__Task to complete__: Copy the listing below verbatim, everything from the line containing "Image resolution: width=662" down to the line containing "Looking at the screenshot, I should pos(51,243).", both of those lines included.
== Source records ==
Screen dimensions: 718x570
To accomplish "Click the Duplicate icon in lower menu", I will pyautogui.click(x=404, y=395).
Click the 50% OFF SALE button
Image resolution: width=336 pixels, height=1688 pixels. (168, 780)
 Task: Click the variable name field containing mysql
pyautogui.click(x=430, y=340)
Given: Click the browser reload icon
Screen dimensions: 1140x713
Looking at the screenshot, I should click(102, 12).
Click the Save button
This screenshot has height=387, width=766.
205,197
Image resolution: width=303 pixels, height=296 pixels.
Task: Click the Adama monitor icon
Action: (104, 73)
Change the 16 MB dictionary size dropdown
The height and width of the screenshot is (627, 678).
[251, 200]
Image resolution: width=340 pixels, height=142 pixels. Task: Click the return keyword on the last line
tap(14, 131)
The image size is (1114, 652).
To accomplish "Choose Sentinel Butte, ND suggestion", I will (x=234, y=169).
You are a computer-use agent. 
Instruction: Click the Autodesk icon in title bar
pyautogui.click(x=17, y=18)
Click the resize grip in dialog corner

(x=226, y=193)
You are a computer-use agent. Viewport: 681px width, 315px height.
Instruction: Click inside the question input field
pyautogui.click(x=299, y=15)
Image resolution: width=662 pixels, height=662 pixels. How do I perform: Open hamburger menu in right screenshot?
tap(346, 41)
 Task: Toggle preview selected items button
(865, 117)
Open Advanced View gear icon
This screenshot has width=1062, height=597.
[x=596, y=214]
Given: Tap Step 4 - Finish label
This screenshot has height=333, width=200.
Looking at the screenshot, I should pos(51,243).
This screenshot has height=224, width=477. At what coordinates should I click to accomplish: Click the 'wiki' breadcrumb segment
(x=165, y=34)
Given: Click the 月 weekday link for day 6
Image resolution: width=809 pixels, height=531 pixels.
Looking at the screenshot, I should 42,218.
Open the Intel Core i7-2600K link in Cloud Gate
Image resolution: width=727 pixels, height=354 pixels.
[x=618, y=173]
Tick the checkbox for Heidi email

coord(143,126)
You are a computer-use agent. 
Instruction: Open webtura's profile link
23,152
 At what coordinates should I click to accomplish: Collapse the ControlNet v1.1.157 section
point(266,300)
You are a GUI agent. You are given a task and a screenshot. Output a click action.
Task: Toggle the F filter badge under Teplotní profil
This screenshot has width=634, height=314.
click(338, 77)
===
__Answer to this task__:
Image resolution: width=662 pixels, height=662 pixels. How do I perform: Open hamburger menu in right screenshot?
tap(346, 41)
 Task: Toggle preview selected items button
(865, 117)
Open Advanced View gear icon
This screenshot has width=1062, height=597.
[x=596, y=214]
Given: Tap Step 4 - Finish label
This screenshot has height=333, width=200.
Looking at the screenshot, I should pos(51,243).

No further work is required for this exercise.